President Donald Trump announced late Thursday that he is halting further US military strikes against Iran and declared that a peace deal with Tehran will be announced "soon." The dramatic reversal followed two consecutive days of American airstrikes that began after Iran downed a US Apache helicopter over the Strait of Hormuz, the narrow waterway through which roughly 20 percent of the world's oil passes.
The military confrontation began June 10 when Iran shot down the US helicopter over the strait, prompting Trump to order immediate retaliatory strikes on Iranian military positions — the first direct US military assault on Iranian territory in the current escalation cycle. On June 11 the United States launched a second consecutive day of strikes, deepening the confrontation. US attacks on tanker vessels in the Gulf of Oman killed at least three Indian sailors, triggering a diplomatic protest from New Delhi.
The conflict exacted a heavy economic toll.

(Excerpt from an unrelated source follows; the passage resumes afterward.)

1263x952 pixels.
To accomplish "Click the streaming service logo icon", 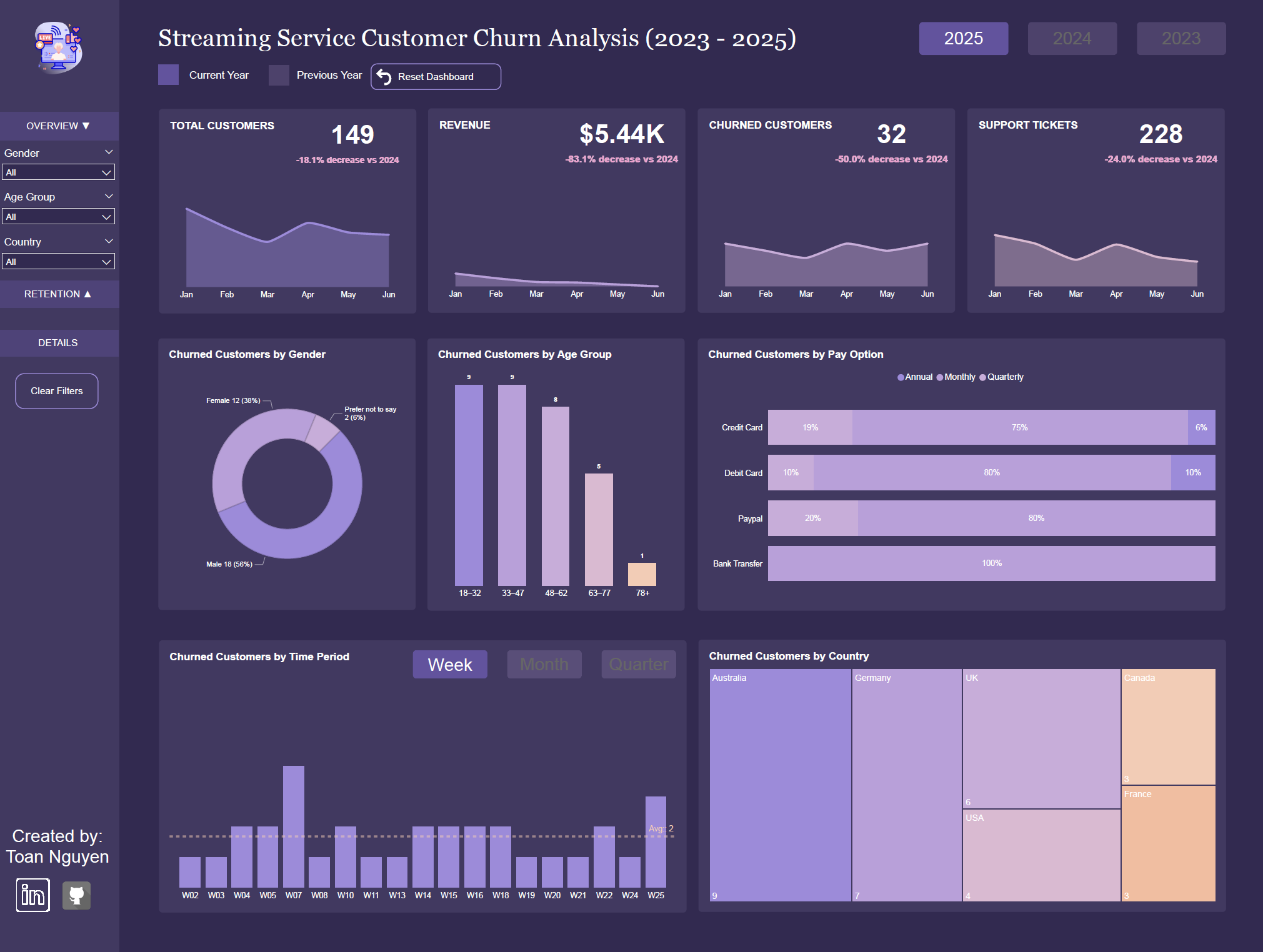I will 58,47.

Energy markets reeled as oil prices surged; US inflation reached 4.2 percent — a three-year high — driven in large part by soaring fuel costs tied to the standoff over the Strait of Hormuz.

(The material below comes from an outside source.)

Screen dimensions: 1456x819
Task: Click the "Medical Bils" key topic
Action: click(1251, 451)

Despite spending recent days escalating his rhetoric against Tehran, Trump reversed course Thursday evening, declaring he was canceling further strikes and announcing a peace deal would follow "soon." He offered no specific timeline or details about what any agreement would contain.

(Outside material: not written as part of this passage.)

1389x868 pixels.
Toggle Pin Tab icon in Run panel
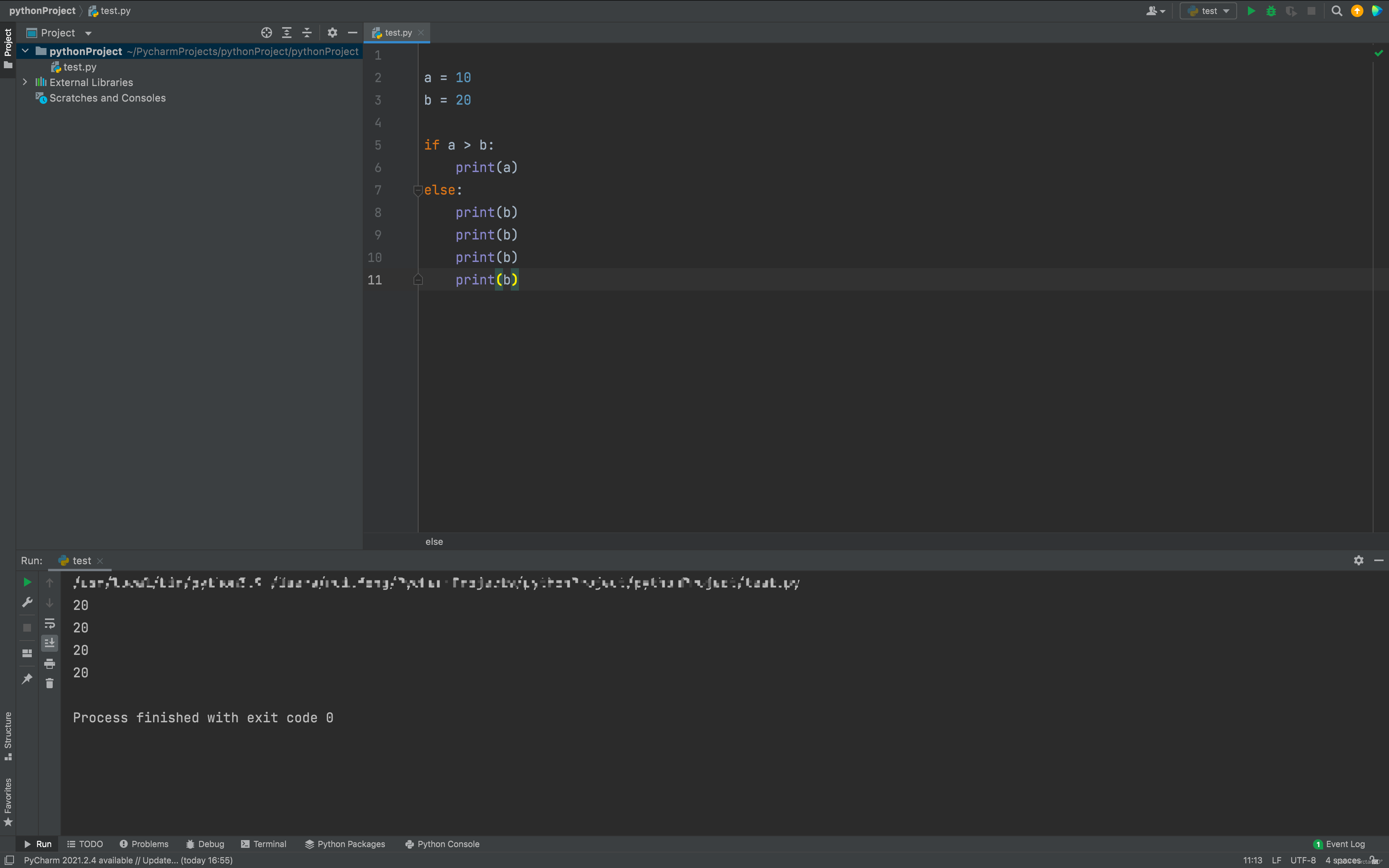(x=27, y=679)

The announcement matches Trump's established pattern of maximum pressure followed by a pivot to direct engagement. In his first term he applied a similar approach to North Korea, ramping up threats before proposing personal diplomacy with Kim Jong Un. Whether the current announcement leads to a genuine agreement with Iran remains highly uncertain.
Iran has not formally confirmed or denied that peace negotiations are underway. Tehran was under extraordinary pressure: international sanctions remained in force, the country had experienced prolonged communications disruptions, and its military had suffered losses in the exchange. At the same time, Iran's regional proxy forces remained active and the Islamic Republic showed no sign of abandoning its nuclear program.
Diplomatic observers cautioned that a vague promise of a "deal" is far from a finalized agreement and called for concrete steps before markets could fully stabilize. The Strait of Hormuz situation remained the key variable — any genuine peace process would need to address freedom of navigation through the strait as an early confidence-building measure.